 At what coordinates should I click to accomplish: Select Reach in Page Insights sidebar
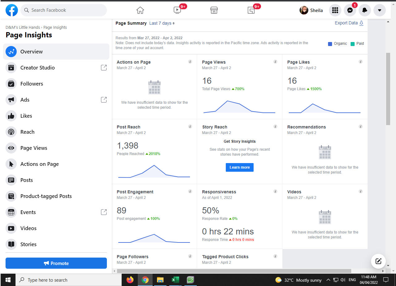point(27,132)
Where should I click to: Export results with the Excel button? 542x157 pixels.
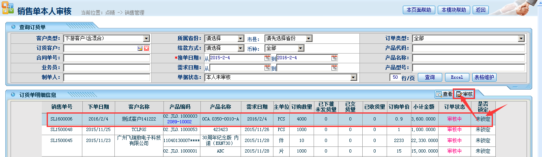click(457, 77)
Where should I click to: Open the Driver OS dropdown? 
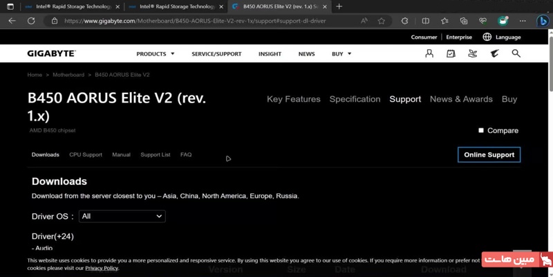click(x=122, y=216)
...
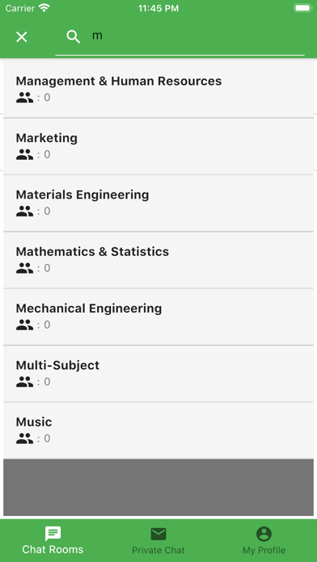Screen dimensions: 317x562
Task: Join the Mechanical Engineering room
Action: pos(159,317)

[GOAL] Can you repeat the entries from the line containing "Screen dimensions: 317x562" through the line containing "Action: pos(159,317)", replacing "Mechanical Engineering" with "Electrical Engineering" and keeping everything else the same? Leave out the pictures.

[OUTPUT OF THE EXERCISE]
Screen dimensions: 317x562
Task: Join the Electrical Engineering room
Action: pos(159,317)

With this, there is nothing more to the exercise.